Sur les conclusions à fin d’annulation :
4. Aux termes de l’article R. 431-12 du code de l’entrée et du séjour des étrangers et du droit d’asile : « L’étranger admis à souscrire une demande de délivrance ou de renouvellement de titre de séjour se voit remettre un récépissé qui autorise sa présence sur le territoire pour la durée qu’il précise. Ce document est revêtu de la signature de l’agent compétent ainsi que du timbre du service chargé, en vertu de l’article R. 431-20, de l’instruction de la demande ».
5. Il ressort des pièces du dossier qu’à la suite du dépôt de sa demande de titre de séjour à la préfecture de police le 12 août 2024, M. A… s’est vu remettre un document intitulé « confirmation de dépôt d’une demande d’admission exceptionnelle au séjour », qui est assorti de la mention « ne constitue pas une preuve de régularité du séjour et ne permet pas l’ouverture de droits associés à un séjour régulier ». Ainsi, un tel document ne peut pas être regardé comme le récépissé prévu par les dispositions précitées de l’article R. 431-12 du code de l’entrée et du séjour des étrangers et du droit d’asile. Par conséquent, la simple remise d’une preuve de dépôt doit être regardée comme un refus de délivrance du récépissé prévu par ces dispositions. Dans ces conditions, et alors que l’incomplétude du dossier du requérant n’est ni établie ni même avancée par le préfet de police, qui n’a pas produit d’écritures en défense, M. A… est fondé à soutenir que la décision litigieuse méconnaît les dispositions précitées et à en demander, pour ce motif, l’annulation.
Sur les conclusions aux fins d’injonction et d’astreinte :
6. Eu égard au motif d’annulation retenu, le présent jugement implique seulement que le préfet de police délivre à M. A… un récépissé de sa demande de titre de séjour dans un délai qu’il convient de fixer à quinze jours à compter de sa notification, et procède dans un délai de deux mois au réexamen de sa demande de titre de séjour. Il n’y a pas lieu, dans les circonstances de l’espèce, d’assortir cette injonction d’une astreinte.
Sur les frais liés au litige :
7. M. A… n’a pas été admis au bénéfice de l’aide juridictionnelle. Dans ces conditions, son avocat ne peut se prévaloir des dispositions de l’article 37 de la loi du juillet 1991. Il y a lieu, toutefois, de mettre à la charge de l’Etat la somme de 800 euros sur le fondement des dispositions de l’article L. 761-1 du code de justice administrative invoqué par M. A….
D É C I D E :
Article 1er : La décision implicite du préfet de police est annulée.
Article 2 : Il est enjoint au préfet de police ou tout préfet territorialement compétent, de délivrer à M. A… un récépissé valant autorisation provisoire de séjour, dans un délai de quinze jours à compter de la notification du présent jugement, et de procéder au réexamen de la demande de M. A… dans le délai de deux mois à compter de la notification du présent jugement.
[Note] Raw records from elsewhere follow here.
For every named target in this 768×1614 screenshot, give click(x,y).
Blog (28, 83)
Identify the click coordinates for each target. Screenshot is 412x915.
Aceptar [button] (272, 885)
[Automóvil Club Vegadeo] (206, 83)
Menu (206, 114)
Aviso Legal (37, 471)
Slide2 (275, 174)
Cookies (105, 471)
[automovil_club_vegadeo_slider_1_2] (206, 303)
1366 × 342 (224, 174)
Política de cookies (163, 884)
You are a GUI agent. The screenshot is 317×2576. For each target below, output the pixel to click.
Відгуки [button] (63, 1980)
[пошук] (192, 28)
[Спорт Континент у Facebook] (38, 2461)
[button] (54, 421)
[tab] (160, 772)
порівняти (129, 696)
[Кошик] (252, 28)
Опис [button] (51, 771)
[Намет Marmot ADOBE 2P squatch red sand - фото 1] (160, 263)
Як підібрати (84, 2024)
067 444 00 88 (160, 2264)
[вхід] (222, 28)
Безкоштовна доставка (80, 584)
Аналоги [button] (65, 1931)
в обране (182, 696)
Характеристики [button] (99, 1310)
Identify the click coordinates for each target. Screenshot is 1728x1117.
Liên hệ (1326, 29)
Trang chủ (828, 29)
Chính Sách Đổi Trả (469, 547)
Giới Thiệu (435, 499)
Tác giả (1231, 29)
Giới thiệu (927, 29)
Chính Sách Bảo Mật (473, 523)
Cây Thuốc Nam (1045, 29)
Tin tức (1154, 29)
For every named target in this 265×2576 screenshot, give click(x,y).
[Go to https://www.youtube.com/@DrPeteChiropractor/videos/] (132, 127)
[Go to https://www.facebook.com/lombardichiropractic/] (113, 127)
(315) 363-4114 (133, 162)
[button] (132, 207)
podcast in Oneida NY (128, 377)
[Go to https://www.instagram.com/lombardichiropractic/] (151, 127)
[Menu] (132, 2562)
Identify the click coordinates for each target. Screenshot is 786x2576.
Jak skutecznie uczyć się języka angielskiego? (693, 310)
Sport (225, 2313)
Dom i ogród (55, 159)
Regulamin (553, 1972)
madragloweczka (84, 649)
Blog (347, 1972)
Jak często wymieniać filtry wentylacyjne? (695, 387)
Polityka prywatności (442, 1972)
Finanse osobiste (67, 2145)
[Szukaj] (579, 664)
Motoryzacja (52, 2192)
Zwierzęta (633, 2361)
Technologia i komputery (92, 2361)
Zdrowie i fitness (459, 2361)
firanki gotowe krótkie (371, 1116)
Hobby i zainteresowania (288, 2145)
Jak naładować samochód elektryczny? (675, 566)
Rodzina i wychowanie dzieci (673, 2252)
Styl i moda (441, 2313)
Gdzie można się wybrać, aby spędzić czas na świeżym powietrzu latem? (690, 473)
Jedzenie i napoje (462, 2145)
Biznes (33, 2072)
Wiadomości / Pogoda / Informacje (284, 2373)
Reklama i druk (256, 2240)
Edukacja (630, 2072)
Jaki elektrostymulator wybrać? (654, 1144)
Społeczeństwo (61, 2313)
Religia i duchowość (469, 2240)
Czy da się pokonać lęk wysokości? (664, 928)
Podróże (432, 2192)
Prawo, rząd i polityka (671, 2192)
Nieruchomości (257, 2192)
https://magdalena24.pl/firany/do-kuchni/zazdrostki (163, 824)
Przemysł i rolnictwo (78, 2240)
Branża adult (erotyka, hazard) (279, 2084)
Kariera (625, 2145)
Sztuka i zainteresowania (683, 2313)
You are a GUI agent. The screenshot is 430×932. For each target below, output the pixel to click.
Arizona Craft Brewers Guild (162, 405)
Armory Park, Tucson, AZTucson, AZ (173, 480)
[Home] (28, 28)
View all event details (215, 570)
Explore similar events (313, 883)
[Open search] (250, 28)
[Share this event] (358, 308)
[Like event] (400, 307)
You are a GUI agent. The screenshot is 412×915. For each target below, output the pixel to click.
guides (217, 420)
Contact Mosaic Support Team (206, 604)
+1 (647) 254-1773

Article 3 : L’État versera à M. A… la somme de 800 euros au titre de l’article L. 761-1 du code de justice administrative.
Article 4 : Le surplus des conclusions de la requête est rejeté.
Article 5 : Le présent jugement sera notifié à M. B… A…, à Me Goeau-Brissonnière et au préfet de police.
Délibéré après l’audience du 12 janvier 2026, à laquelle siégeaient :
M. Séval, président,
M. Errera, premier conseiller,
Mme Benhamou, conseillère.
Rendu public par mise à disposition au greffe le 26 janvier 2026.
Le rapporteur,
signé
A. ERRERA
Le président,
signé
J.-P. SÉVAL
La greffière,
signé
S. LARDINOIS
La République mande et ordonne au préfet de police en ce qui le concerne ou à tous commissaires de justice à ce requis en ce qui concerne les voies de droit commun contre les parties privées, de pourvoir à l’exécution de la présente décision.